Exercise prompt:
Set down exactly the lines in the records below that run from the line with "Click the Settings window title text" to the line with "The width and", inclusive, and nothing more.

Records for this exercise:
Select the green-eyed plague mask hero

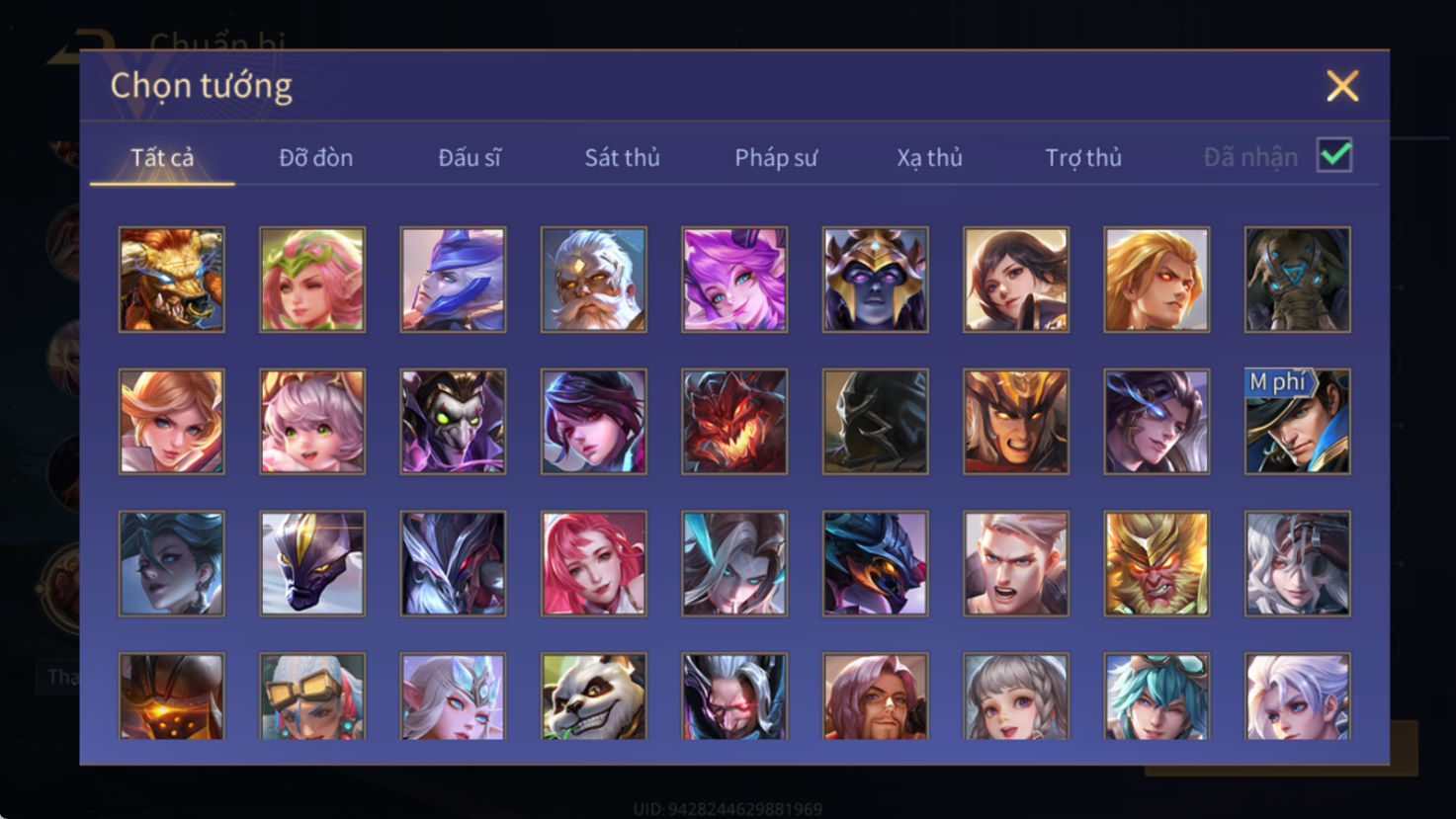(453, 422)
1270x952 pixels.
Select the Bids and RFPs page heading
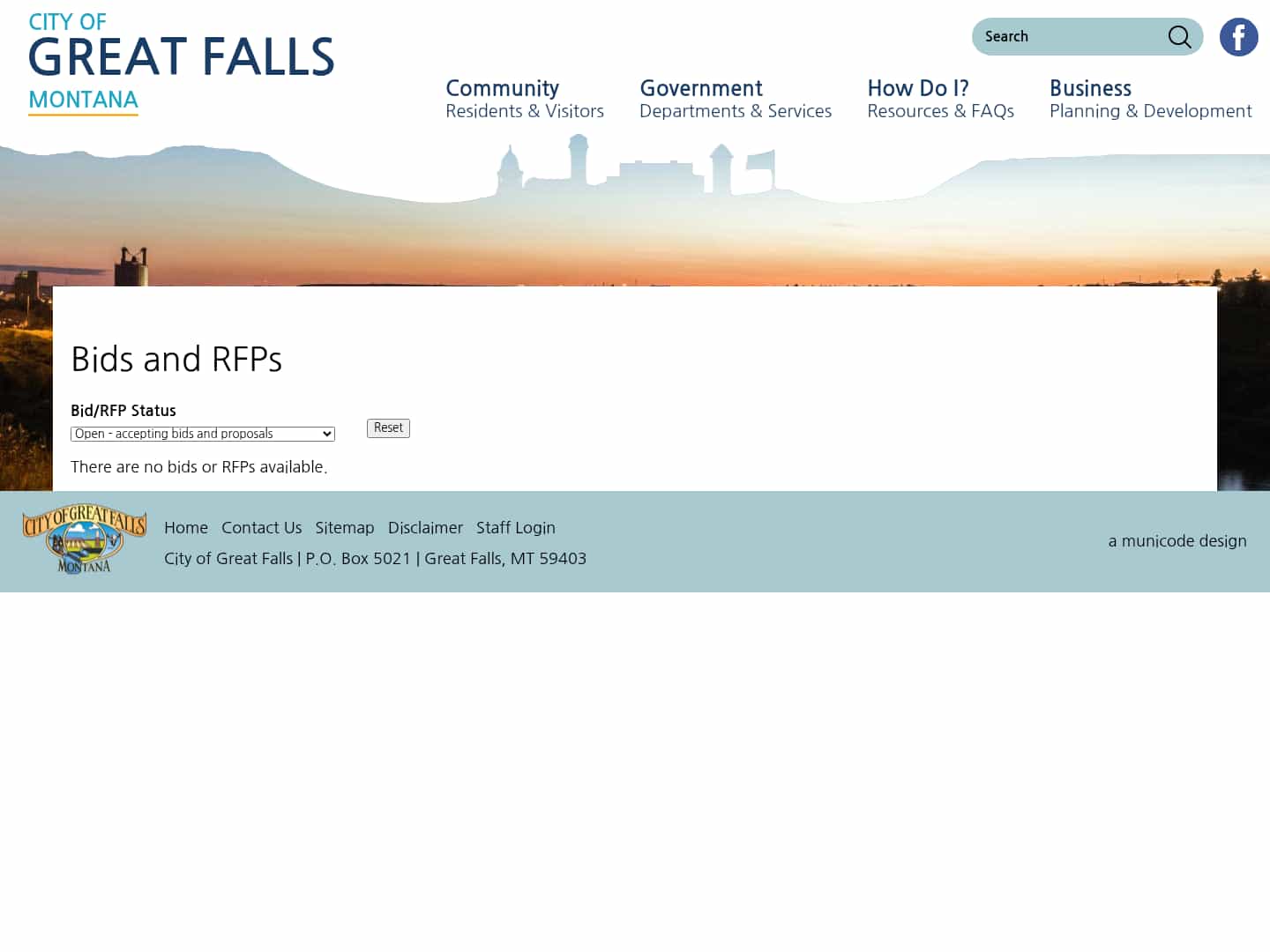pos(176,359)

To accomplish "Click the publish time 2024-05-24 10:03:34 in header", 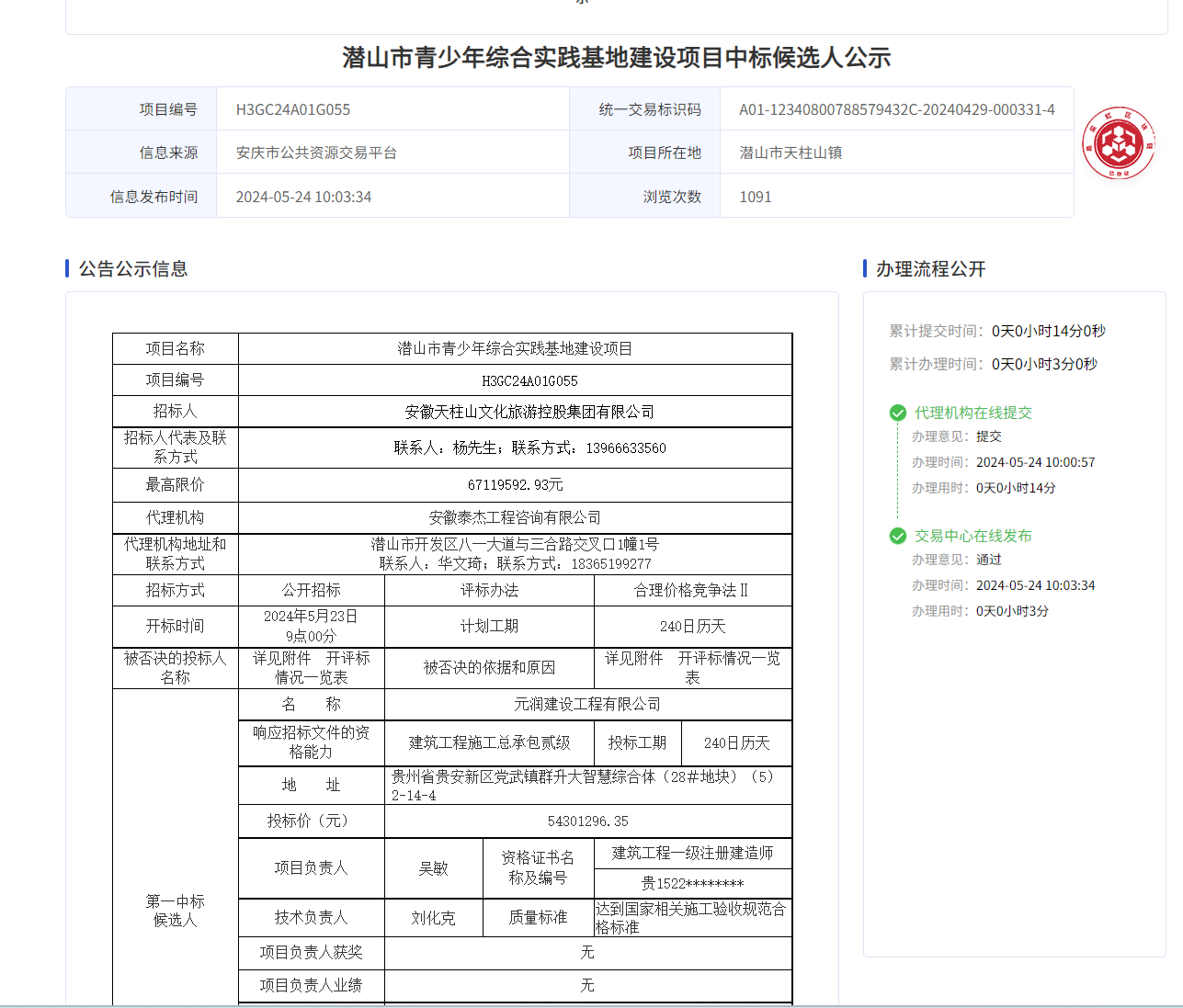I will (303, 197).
---
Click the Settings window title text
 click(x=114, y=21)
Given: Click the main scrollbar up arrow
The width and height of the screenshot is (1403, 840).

Completed task:
Click the Settings window title text
 click(x=114, y=21)
Given: Click the main scrollbar up arrow
The width and height of the screenshot is (1403, 840).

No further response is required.